What most caught my attention from Kurzweil:
-- "You can start world-changing revolution with the power of your ideas and the tools that everyone has. A kid in Africa has access to more information than the president of the United States did 15 years ago."
-- "As we go through this decade, search engines aren't going to wait to be asked. They'll be listening [to humans] in the background. And [the search results] will just pop up."
-- "If we can convince people that computers have complexity of thought and nuance ... we'll come to accept them as human."
The second and third comments can be debated. Will many want behind-the-scenes listening, interpreting, and advice from a machine? I agree with Kurzweil who shrugged off a suggestion that connectivity is a curse. He said that we are all in control and that “time triage” is an individual decision.
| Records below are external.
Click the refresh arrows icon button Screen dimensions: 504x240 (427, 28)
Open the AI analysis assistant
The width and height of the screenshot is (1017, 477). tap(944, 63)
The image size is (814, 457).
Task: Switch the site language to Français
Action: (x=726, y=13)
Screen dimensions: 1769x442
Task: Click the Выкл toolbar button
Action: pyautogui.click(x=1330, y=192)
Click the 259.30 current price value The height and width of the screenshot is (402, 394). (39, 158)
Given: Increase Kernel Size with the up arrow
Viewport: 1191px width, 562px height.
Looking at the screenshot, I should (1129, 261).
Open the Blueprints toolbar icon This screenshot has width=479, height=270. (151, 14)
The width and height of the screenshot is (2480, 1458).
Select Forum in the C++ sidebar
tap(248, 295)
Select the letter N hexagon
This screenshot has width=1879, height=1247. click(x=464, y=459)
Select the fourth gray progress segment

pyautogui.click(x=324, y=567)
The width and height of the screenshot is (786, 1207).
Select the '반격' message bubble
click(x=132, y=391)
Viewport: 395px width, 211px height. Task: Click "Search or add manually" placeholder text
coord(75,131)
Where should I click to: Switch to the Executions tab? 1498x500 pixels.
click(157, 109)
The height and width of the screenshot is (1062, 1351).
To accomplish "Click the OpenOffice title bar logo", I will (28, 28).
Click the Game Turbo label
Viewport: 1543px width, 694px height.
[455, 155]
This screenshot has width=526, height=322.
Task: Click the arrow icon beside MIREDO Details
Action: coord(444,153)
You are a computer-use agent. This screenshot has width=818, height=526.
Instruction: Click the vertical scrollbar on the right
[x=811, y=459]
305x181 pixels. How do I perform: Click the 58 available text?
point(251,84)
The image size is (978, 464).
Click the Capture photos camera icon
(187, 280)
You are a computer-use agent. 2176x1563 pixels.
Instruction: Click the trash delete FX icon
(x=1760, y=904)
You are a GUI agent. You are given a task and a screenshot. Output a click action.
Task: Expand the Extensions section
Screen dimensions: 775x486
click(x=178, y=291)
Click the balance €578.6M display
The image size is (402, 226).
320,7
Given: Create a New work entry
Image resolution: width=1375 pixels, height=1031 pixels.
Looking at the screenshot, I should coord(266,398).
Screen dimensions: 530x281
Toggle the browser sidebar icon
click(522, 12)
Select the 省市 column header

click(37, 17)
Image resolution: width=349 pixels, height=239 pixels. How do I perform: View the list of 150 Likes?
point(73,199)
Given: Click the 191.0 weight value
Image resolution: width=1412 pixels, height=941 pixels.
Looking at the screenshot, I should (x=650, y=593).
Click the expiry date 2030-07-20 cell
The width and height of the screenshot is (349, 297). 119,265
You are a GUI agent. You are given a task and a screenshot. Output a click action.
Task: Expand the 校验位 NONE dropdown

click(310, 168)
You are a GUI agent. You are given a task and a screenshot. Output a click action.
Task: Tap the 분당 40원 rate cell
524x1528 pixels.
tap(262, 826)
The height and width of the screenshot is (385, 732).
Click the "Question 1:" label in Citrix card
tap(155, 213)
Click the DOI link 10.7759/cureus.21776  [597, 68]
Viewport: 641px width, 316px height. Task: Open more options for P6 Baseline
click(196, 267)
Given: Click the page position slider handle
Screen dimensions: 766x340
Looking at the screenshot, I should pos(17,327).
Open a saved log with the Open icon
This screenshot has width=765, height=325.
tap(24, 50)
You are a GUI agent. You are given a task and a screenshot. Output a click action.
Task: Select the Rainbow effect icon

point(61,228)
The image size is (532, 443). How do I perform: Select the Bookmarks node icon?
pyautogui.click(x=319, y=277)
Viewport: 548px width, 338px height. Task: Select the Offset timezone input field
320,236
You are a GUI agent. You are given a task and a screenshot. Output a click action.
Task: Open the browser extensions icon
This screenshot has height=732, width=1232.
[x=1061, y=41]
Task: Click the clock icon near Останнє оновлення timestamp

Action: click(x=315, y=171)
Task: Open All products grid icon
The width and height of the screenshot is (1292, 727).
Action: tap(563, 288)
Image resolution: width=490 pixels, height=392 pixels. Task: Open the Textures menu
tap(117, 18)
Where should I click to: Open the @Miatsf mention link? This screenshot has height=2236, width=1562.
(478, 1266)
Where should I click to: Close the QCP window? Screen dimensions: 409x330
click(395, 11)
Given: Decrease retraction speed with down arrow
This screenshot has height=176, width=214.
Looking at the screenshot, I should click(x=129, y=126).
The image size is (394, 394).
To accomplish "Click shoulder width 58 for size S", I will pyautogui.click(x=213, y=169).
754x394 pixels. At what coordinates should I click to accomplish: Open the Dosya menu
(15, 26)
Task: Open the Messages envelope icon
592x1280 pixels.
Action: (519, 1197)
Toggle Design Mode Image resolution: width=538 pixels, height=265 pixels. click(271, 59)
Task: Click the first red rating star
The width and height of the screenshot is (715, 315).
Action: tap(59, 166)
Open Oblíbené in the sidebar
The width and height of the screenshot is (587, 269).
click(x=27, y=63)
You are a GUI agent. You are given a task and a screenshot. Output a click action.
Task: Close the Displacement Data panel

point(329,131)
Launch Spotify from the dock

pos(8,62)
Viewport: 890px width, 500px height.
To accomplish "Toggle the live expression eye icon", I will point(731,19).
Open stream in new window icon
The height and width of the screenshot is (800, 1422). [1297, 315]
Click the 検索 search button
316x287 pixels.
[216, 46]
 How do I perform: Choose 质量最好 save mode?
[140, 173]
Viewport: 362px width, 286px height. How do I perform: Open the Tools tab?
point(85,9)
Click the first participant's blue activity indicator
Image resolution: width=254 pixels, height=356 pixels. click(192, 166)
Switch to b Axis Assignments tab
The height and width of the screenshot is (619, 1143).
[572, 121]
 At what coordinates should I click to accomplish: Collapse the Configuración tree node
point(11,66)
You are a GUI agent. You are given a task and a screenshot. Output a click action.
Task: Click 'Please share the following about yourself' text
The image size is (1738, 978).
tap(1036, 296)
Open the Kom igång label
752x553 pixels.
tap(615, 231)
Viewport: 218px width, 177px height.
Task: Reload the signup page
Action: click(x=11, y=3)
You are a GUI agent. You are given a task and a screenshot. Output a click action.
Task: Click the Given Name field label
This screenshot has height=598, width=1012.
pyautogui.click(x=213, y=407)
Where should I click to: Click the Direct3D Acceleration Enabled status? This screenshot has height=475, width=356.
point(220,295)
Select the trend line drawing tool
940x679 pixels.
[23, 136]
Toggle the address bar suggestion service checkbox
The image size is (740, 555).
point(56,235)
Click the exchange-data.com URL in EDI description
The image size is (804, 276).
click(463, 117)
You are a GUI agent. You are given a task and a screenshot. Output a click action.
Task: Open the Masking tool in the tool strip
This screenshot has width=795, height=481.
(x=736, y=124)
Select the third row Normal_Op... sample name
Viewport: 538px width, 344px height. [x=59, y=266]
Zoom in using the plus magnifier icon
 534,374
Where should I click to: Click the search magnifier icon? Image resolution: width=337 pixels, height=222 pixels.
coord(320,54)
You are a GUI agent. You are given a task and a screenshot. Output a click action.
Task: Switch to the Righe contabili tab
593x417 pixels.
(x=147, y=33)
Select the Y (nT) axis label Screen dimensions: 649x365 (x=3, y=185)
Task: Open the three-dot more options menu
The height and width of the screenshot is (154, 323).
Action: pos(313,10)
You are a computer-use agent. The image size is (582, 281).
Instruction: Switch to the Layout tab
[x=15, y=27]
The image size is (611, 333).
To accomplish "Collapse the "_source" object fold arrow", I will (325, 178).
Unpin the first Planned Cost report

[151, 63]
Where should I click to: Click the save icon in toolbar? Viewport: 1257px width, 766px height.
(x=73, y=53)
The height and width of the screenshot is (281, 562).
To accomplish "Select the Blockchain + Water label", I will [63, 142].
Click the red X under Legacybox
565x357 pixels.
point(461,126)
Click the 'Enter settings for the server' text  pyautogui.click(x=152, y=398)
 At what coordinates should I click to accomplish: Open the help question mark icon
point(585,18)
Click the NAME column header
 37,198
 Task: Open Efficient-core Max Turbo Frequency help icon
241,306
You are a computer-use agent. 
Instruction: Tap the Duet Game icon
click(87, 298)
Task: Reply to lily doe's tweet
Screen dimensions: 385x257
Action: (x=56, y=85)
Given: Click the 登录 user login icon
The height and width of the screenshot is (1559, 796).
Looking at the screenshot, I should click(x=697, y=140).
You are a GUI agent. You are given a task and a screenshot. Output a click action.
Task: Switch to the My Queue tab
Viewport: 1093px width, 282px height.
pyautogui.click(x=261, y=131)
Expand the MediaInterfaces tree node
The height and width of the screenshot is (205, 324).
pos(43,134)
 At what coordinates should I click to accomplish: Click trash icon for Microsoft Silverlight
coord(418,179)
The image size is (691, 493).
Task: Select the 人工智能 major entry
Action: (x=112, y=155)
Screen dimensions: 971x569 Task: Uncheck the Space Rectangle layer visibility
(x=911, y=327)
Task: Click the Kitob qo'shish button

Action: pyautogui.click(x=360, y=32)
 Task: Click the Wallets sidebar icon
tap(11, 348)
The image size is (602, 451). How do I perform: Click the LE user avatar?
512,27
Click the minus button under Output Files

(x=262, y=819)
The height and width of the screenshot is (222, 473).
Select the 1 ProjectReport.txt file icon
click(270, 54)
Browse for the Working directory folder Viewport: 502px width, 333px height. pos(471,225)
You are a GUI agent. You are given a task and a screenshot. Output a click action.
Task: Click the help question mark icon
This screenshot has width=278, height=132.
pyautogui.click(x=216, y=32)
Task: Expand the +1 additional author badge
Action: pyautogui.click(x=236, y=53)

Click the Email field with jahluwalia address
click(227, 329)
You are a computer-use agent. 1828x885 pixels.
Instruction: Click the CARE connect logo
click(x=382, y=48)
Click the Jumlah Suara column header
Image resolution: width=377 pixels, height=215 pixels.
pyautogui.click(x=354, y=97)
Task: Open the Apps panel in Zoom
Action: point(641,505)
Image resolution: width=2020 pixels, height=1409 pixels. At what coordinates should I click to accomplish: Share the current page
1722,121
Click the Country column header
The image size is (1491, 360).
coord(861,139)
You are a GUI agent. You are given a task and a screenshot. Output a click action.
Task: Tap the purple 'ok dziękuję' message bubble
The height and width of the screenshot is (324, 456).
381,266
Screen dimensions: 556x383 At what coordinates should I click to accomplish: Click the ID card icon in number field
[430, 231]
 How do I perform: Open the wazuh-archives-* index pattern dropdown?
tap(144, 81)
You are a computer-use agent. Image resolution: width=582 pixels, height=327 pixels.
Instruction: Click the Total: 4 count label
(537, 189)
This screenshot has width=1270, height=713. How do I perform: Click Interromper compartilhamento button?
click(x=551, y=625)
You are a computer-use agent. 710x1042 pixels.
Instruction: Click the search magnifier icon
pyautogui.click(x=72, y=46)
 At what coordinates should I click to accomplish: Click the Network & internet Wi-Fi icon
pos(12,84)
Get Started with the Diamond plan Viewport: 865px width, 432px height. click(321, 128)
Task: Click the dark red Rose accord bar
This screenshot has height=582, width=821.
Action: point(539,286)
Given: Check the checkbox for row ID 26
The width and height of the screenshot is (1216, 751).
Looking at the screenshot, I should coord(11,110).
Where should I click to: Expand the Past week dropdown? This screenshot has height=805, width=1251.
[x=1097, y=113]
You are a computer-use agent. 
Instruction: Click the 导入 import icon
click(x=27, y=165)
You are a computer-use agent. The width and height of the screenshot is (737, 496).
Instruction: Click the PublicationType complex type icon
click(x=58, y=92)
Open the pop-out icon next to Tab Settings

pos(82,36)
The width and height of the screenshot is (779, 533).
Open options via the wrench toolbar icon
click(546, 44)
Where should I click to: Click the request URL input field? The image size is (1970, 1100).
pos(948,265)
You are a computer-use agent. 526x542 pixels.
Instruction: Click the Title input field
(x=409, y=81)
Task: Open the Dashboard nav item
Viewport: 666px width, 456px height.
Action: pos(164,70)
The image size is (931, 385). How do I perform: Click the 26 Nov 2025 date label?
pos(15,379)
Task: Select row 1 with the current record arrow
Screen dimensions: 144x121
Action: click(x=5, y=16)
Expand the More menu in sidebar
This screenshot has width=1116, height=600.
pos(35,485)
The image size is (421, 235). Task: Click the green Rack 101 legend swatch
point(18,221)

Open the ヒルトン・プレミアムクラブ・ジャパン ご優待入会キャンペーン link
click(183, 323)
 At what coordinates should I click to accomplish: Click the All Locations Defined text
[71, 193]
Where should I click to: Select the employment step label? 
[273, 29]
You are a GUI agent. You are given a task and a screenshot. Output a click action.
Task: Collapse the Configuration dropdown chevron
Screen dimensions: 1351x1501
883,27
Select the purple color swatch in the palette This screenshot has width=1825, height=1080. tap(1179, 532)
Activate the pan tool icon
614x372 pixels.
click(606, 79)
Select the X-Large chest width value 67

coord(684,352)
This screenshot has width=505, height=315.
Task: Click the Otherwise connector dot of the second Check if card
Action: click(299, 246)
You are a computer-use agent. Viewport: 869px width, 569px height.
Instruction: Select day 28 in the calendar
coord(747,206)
A few more things that caught my attention in recent days.
Samsung’s tablet revenue reportedly won’t only come from the sale of its own products. The company supposedly will sell to Apple $11 billion in parts for an iPad mini, according a report that quoted an unnamed Samsung source.
You say that there is no money in apps? Not this time. Draw Something, one of the top selling apps that I wrote about when Apple reached 25 billion downloads, is earning six figure revenues per day.
Clicks on mobile ads are 2X in Italy compared to the United States, according to eMarketer. In my upcoming Mobilized Marketing book, I spend considerable time talking to global marketers about the nuances in their regions.
In 2012, $2.2 trillion or 10 percent of disposable household income will be spent on mobile devices and services, according to Gartner. Do you still think that it’s the early days of mobile?
I don’t want to flaunt the fact that I heard about authentication stacks during a SXSW panel. Tell me you aren't jealous.
Probably the smartest words in Austin – people don't care about your products - they care about solutions to their problems. Amen.